**Given records**
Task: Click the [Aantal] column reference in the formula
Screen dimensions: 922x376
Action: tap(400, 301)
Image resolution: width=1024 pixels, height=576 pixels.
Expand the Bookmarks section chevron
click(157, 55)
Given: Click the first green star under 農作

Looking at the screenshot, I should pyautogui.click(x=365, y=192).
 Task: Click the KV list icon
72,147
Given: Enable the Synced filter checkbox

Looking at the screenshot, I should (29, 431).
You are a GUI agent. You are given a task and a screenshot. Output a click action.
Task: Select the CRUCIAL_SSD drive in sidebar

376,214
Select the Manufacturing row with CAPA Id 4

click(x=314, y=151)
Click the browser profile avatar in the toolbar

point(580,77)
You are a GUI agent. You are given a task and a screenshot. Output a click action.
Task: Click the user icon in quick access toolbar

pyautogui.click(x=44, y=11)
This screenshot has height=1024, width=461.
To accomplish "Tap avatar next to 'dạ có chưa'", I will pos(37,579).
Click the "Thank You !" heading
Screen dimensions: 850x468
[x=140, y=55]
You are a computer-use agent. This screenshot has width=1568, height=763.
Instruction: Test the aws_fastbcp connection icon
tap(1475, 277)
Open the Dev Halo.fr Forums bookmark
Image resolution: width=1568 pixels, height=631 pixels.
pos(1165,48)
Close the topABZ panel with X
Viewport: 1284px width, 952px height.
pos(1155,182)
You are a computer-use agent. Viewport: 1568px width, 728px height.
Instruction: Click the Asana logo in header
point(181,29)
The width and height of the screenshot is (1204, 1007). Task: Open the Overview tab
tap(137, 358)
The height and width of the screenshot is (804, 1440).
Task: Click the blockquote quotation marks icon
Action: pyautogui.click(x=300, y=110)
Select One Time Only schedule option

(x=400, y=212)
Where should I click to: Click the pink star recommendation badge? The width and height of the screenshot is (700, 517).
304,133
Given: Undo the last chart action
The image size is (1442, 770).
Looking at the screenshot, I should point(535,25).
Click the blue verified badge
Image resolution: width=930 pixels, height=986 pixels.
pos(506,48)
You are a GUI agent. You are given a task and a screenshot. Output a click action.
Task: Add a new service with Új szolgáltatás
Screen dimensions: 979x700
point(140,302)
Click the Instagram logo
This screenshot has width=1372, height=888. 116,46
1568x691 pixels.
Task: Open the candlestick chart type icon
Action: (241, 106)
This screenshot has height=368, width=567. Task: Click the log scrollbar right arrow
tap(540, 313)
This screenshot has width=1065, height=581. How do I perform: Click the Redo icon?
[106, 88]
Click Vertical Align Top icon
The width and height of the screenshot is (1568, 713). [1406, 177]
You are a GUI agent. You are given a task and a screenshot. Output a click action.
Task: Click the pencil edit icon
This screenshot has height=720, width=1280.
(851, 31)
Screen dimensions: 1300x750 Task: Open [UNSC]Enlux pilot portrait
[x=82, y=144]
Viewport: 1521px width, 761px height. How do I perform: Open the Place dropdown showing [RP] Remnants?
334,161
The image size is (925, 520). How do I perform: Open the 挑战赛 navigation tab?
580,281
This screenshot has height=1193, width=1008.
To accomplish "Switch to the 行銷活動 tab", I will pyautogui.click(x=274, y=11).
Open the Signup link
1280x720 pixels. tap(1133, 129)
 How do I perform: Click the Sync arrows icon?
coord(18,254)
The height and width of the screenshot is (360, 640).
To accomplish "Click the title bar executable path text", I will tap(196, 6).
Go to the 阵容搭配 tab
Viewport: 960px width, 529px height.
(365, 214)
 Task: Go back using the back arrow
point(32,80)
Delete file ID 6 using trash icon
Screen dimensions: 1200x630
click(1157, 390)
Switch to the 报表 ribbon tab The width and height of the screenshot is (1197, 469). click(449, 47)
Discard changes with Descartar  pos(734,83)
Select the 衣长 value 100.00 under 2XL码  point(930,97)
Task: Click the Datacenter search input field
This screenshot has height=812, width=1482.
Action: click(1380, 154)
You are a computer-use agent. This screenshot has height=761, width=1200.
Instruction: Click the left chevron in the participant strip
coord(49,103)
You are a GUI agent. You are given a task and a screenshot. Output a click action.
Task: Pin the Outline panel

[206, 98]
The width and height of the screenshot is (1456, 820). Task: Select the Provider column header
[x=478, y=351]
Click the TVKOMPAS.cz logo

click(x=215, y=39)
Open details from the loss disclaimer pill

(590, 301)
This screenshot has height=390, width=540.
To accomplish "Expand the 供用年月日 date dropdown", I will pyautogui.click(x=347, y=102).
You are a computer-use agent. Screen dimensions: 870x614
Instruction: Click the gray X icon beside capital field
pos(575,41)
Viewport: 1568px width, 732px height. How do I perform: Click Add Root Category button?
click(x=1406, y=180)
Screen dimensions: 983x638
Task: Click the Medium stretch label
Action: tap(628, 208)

**Required action**
Wherever the word "computer" occurs in a line of the listing, copy that line.

**Output for this exercise**
You are a computer-use agent. This screenshot has width=1568, height=763.
You are a computer-use agent. Viewport: 1568px width, 728px height.
You are a computer-use agent. This screenshot has height=761, width=1200.
You are a computer-use agent. Screen dimensions: 870x614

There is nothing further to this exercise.